For Saul, intelligence begets intelligence ‐ not justice. When baddies like Javadi (or Brody) are nabbed on this show, they’re turned into informants, not over to the courts. The pattern is interesting to watch as it plays out because it demonstrates the endlessness of the spy game ‐ a cycle of catch-and-turn, catch-and-turn.

But is it a tactic worth continuing in the future? Homeland refuses to answer. Maybe I’m just being impatient; the writers might answer later in the season. But it also feels quite possible that the show will either drop these questions entirely or continue in the muddled ideological quagmire it’s been stuck in so far this season.

It’d certainly be interesting to watch Saul taken down a peg. Papa Bear’s a great character, but he’s meant to be an Old Reliable for Carrie, and it’s time the show mixed that up a bit ‐ a plot development the show always gestures toward, but a character leap it never actually makes.

The season has been hitting hard on Saul’s age: he tells Javadi, “For years, we toiled in back rooms, you and I. We toil while shallower men held the stage waiting for our time to come, gradually understanding it never would. Now it has, unexpectedly.” In aligning himself with his corrupt rival, Saul’s certainly coming into his own as a moral relativist. Remember his chilling words about the Langley massacre: “When that bomb went off killing all those poeple, many of them my friends, my first thought was not revenge. It was ‘something has to change.’” Even more scarily, Papa Bear laps up his evil henchman Dar Adal’s flattery: “You don’t have explain yourself. you are the Acting Director of the Central Intelligence Agency.” Meanwhile, his wife seems to have left him ‐ at least in her heart ‐ for a younger man.

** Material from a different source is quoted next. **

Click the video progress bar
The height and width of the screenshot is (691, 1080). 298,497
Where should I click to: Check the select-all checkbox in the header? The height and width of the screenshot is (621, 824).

But if Saul is still fighting the Cold War, the show hasn’t shown us what comes after ‐ probably because watching Carrie sit in front of a computer for hours isn’t as interesting as her running through Beirut in a headscarf. And Carrie, despite being of a younger generation, is Saul’s protege, and thus defends his tactics to her colleagues. In order for the show to tells us that something’s old, there needs to be a something new. Homeland needs to tell us soon what that something new looks like, because right now we’re watching Papa Bear count his gray hairs.